Radhika Mehta is getting ready to get married this week. It’s going to be a big event; a destination wedding in Goa with a large number of family members from both her side and Brijesh’s.

She works at Goldman Sachs and makes tons of money, young and making moves in her career. To her mother’s dismay she’s too opinionated, too feminist and is not the child that behaves accordingly. The daughter who is always compared to her sister.

Things start spinning out of control when first an ex-boyfriend who dumped her and made her relocate to Hong Kong, calls her and is on the way to Goa. As if that’s not enough, the man she met in Hong Kong and fell in love with but also ended up heartbroken over also makes it to Goa with his own intentions. All three men are here and she has a hard decision to make.

It’s a not a bad story at all but there are times when it can be taxing. The main character’s strong feminist ideas and arguments sometimes contradict her actions. There is also something exhausting about a character who constantly seeks pity from the reader where it isn’t due. At times it becomes difficult to understand where she’s coming from and you want to shout, “Oh get over it already!”

It is, however, a relief when after all the power she has given to all these men in the past, and the power she has given to tradition as pressured by family, she finally takes her power back and that’s refreshing.

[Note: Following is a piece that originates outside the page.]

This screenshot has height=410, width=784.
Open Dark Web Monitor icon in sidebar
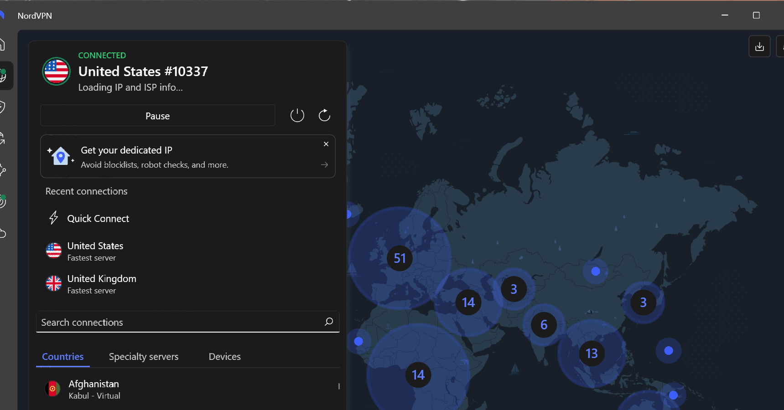pyautogui.click(x=2, y=200)
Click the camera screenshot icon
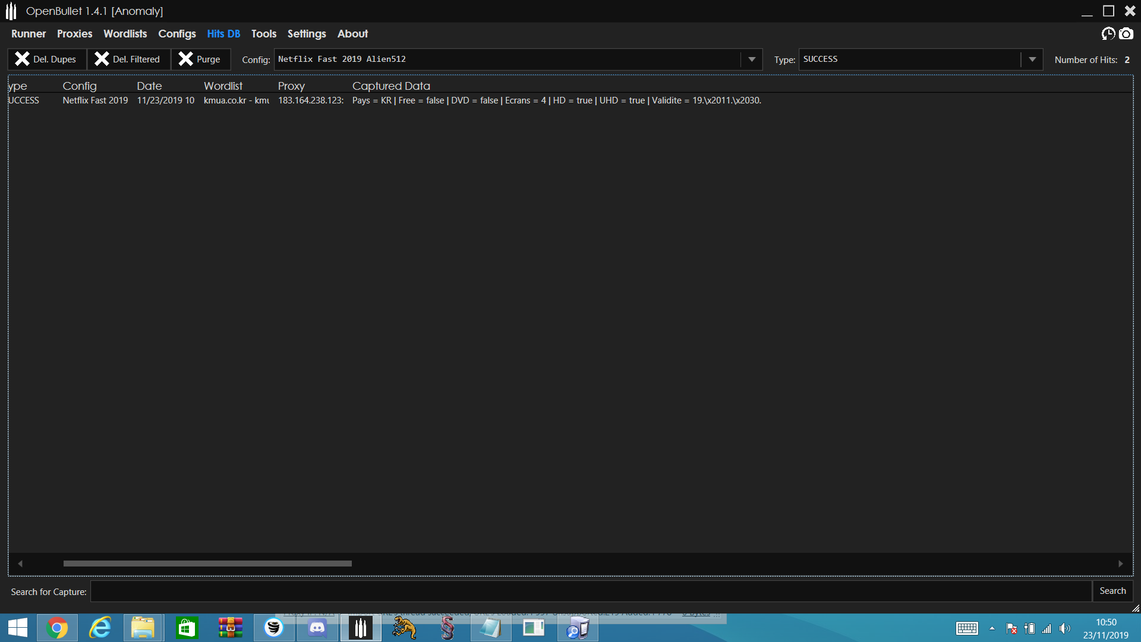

One Indian Girl is not completely a waste of time but if you’re not ready to sit down listening to someone whine about things she could easily avoid, then you might put it down early. If you’re into typical Hollywood drama then this is your book.

Talking about vaginas with Eve Ensler, and the freedom and power it brings.

The Vagina Monologues is an episodic play that has been performed all around the world. Eve Ensler interviewed a diversity of women, giving them a platform to talk about their vaginas. These are women from a wide range of backgrounds – different sexualities, young and old, from different cultures and religions. They’re also women who have been through different experiences; rape, consensual sex, genital mutilation and more.

This sharp, profound and hilarious gathering of female voices shows the desires, fears, and oppression of many women with regards to their bodies, especially their vaginas. It celebrates the vagina. It gives it its own voice. It allows the vagina to be revisited, to be looked at and for its owner to have a positive relationship with it.

I thoroughly enjoyed this book for its power and freedom. I learned to question and to confront issues relating to my own body and my own experiences with myself and whom I choose to share those experiences with.

“The clitoris is pure in purpose. It is the only organ in the body designed purely for pleasure.” 
― Eve Ensler, The Vagina Monologues

I also discovered the global movement, V-Day, which strives to end violence against all women and girls. This non-profit organization was born from The Vagina Monologues and has so far done an incredible job to help women and girls around the globe.

I recommend this for all women and I challenge you to sit down and have a conversation with yourself about your body, and about your vagina. You will not look at it the same way again.

Enjoy!

“To love women, to love our vaginas, to know them and touch them and be familiar with who we are and what we need. To satisfy ourselves, to teach our lovers to satisfy us, to be present in our vaginas, to speak of them out loud, to speak of their hunger and pain and loneliness and humor, to make them visible so they cannot be ravaged in the dark without great consequence, so that our center, our point, our motor, our dream, is no longer detached, mutilated, numb, broken, invisible, or ashamed.”